[begin Article]

While brain has vastly more computing resources, they are probably operating very far from the theoretical optimum. There must be so much baggage, inefficiency and dead pathways left which do not have much purpose at all. The brain was evolved, not designed, which means that any random features/mutations which did not inhibit individuals ability to procreate got to stay.

I think that even when we understand the brain completely, it will be very difficult disentangling what is useful for artificial neural networks and what doesn't really matter.


The capabilities are already there. If the compute becomes more affordable, they will explode in usage. In fact, this is already happening. See live transcription on newer iOS devices for an example.

Scaling diagrams also showed no sign of plateauing AFAIK.


Intel chose Angstroms for their roadmap nodes: 20A = 2nm.


>At this rate they'll be manufacturing 0nm chips soon, and in a decade they'll be on -1nm.

The industry has chosen angstroms as the next unit. Where 1.4nm will becomes 14A. ( Intel for now, but TSMC has uses the term in a few of its presentation )

>If TSMC/Samsung/Intel can squeeze out just one or two more nodes,

We have a very solid roadmap all the way to 1nm, or 10A by the end of this decade. As long as the market is willing to pay for it. At least TSMC 3nm and 2nm is pretty much done.

>limited general-purpose AI in every home

Like the comment below, I am not convinced the brute force approach works. You can already build a 800mm2 NPU today that is equivalent to a chip used in "in every home and office." by the end of this decade. But we are still no where near it.


> clear from .. that foundries are still making progress in transistors per dollar.

Are they?

Home GPU price have been elevated due to crypto.

Latest node CPUs are mostly opaque long-term contracts.

The xxBN transistors chips are priced at $xx,000.

If you have a (better) reference I would love to see it.


Just look at the latest Apple silicon. Transistor per dollar and TDP is showing great strides.

Intel and Nvidia just got too lazy or fumbled their node progress.


Nvidia uses TSMC for fabrication.


>"That progress is just barely beginning to make large neural networks (Stable Diffusion, vision and speech systems, language model AIs) deployable in consumer applications."

Interesting. Is Stable Diffusion a product of neural network size then? Is the size of the network a function of chips density? Also is there a Stable Diffusion app that currently works on edge devices?

[end Article]
[begin Material]

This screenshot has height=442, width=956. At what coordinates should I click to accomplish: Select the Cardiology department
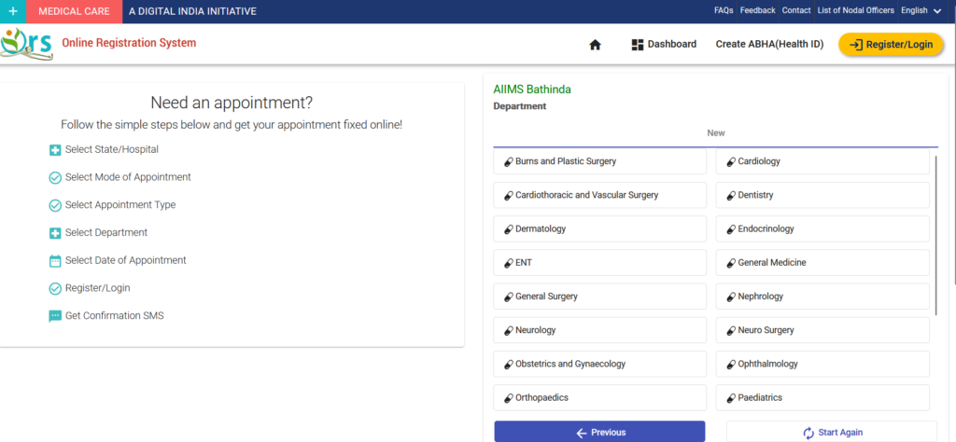click(x=822, y=161)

[end Material]

> What this task involves:
Answer these about the chip discussion:
1. What unit did Intel choose for its roadmap nodes?
2. Which company does Nvidia use for fabrication?
3. What feature on newer iOS devices is given as an example?

> Written answer:
1. Angstroms
2. TSMC
3. Live transcription